▶ _TEXT BLOCK_:
.....

Azure Databricks bills you for virtual machines (VMs) provisioned in clusters and Databricks Units (DBUs) based on the VM instance selected. A DBU is a unit of processing capability per hour.

In addition to virtual machines (instances), Azure Databricks will also bill for managed, disk, blob storage, and Public IP Address.

The cost per DBU is dependent on Tier (pricing plan) and Workload.

Details of standard vs premium can be found here: https://databricks.com/product/azure-pricing
You are also charged depending on the extent that you take advantage of Databricks capabilities (this is described as “Workload”). There are three “workload types” defining that functionality:

Data Engineering Light — Run Apache Spark batch applications
Data Engineering — Run batch applications on Databricks’ optimized runtime for higher reliability and performance
Data Analytics — Use the Azure Databricks workspace to collaborate on projects, notebooks and experiments

Databricks processing clusters

Processing instances are grouped into clusters. Choosing the minimum required number and type of instances in a cluster can deliver significant savings. Make sure you consider the cost implications when setting a cluster autoscaling range (min/max instances).

There are 5 major instance types:

General purpose
Memory optimized
Storage optimized
Compute optimized
GPU

In addition to that, there are specific categories within each type for particular performance requirements. Details of how your choice translates into a cost per hour are available here: https://azure.microsoft.com/en-us/pricing/details/databricks/

If Databricks runs out of memory on the cluster it saves data to the GRS Databricks storage by default
Geo-redundant Storage (GRS) can be very expensive. To avoid any GRS cost: If it’s possible, don’t use the DBFS storage provided by Databricks (which is GRS by default and cannot be deactivated). Instead use an external DataLake / Storage account.
In tech terms, this means, avoiding using .saveAsTable and using any location that starts with: /dbfs/…. Always use a mounted storage account or a wasb/abfss path.
Moving data between different regions is costly.
Don’t transfer data between regions (eg: UK South to North Europe) if you can avoid it.

Monitoring and Logging (3% of spend)

· Ask why you need to collect data and ensure you collect the correct data only.

· We accept that this is one that will increase as we mature especially as we add Azure Policy to enforce logging.

· Log once and use it many times where possible.

· Log to a common log analytics area.

Data Transfer (1.5% of spend)

This was 1% on Express Route PLUS 0.5% on Bandwidth.

Be mindful of data transfer charges for data going out of Azure — this is about £60 per TB so can add up! Use Express Route if you have it and where possible as this is only £10 per TB.

Data upload and internal region transfers are free.

Azure Site Recovery (1% of spend)

At Ordnance Survey we use ASR to replicate from on-prem to Azure. We are considering it for Azure-to-Azure in the future.

Only replicate those servers where it is called for by the SLA. This should be based on the list of priority services which is kept under review. Of course, dependant services and possibly key test or dev systems may be included of necessity to meet that ask.

Ensure the replica is deleted as a machine is decommissioned. It will show on the list of broken machines, so keep an eye on this list.

Logic Apps (1% of spend)

Default to the Consumption Plan pricing model (i.e. multi-tenant Azure Logic Apps).

Azure Logic Apps uses Azure Storage for any storage operations. With multi-tenant Azure Logic Apps, any storage usage and costs are attached to the Logic App. However, with single-tenant Azure Logic Apps, you can use your own Azure storage account. This capability gives you more control and flexibility with your Logic App’s data but note that the storage costs will accumulate on your storage account directly, so keep an eye on this.

.....

▶ _PROVIDED MATERIAL_:
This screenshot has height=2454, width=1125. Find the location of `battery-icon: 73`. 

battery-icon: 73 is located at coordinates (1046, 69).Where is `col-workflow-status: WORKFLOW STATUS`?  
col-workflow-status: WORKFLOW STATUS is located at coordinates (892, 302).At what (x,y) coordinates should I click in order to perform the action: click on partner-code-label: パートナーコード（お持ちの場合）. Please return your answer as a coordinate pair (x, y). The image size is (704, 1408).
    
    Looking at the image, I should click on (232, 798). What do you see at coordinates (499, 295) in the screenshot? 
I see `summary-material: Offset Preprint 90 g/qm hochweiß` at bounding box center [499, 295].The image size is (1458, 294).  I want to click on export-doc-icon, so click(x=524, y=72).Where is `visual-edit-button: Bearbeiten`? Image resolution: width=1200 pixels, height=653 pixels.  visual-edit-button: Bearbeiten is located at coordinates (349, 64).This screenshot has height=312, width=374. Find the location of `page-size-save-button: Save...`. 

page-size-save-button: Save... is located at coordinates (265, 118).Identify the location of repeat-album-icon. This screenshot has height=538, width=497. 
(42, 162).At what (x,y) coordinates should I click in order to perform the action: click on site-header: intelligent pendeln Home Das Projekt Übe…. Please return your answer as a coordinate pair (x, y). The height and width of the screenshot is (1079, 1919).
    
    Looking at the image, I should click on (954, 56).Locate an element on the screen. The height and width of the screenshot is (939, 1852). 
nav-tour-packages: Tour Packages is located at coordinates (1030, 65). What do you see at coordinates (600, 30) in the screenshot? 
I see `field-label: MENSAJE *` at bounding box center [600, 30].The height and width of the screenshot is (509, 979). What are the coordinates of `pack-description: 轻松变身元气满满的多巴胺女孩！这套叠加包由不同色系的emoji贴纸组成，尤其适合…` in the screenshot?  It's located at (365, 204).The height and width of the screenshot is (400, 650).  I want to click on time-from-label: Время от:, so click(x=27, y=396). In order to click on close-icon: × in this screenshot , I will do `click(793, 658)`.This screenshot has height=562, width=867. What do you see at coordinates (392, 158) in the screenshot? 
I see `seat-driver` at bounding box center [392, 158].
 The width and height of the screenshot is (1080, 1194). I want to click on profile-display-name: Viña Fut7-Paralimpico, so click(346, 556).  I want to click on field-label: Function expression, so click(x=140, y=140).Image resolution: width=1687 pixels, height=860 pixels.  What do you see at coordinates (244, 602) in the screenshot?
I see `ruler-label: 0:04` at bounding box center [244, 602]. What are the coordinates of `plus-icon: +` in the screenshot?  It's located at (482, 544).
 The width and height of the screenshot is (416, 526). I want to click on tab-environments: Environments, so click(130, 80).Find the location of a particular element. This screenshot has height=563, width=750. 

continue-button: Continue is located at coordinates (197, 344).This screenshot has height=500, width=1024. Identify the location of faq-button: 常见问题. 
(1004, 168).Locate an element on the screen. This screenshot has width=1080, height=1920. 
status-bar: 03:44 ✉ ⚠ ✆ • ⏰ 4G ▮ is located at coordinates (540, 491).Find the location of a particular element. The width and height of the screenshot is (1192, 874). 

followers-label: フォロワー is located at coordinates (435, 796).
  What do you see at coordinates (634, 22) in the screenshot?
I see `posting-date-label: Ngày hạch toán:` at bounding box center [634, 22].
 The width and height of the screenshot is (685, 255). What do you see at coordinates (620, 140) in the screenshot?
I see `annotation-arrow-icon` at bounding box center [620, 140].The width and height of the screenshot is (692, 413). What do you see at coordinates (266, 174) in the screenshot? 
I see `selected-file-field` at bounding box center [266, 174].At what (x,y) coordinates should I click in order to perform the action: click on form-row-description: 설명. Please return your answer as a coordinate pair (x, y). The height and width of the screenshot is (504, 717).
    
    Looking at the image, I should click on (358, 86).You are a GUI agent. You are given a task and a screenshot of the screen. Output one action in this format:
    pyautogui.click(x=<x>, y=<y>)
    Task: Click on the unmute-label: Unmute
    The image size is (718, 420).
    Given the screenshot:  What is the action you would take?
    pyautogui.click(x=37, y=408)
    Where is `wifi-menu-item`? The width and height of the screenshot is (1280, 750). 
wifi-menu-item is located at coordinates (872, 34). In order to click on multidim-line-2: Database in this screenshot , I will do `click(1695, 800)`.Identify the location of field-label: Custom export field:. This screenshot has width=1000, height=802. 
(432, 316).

.....

▶ _LIST OF TASKS_:
[1] In the Azure cost text, roughly what does it cost per TB to move data out of Azure?
[2] Condense the paragraph of the Azure cost text that begins "Only replicate those servers" into a shorter form that keeps its main facts.
[3] List every major instance type that the Azure cost text names.
You can work without the records.

▶ _EXPECTED RESULTS_:
[1] About £60 per TB.

[2] Replicate only the servers the SLA requires, based on the regularly reviewed list of priority services. Dependent services and possibly key test or dev systems may also need to be included to meet that requirement.

[3]
- General purpose
- Memory optimized
- Storage optimized
- Compute optimized
- GPU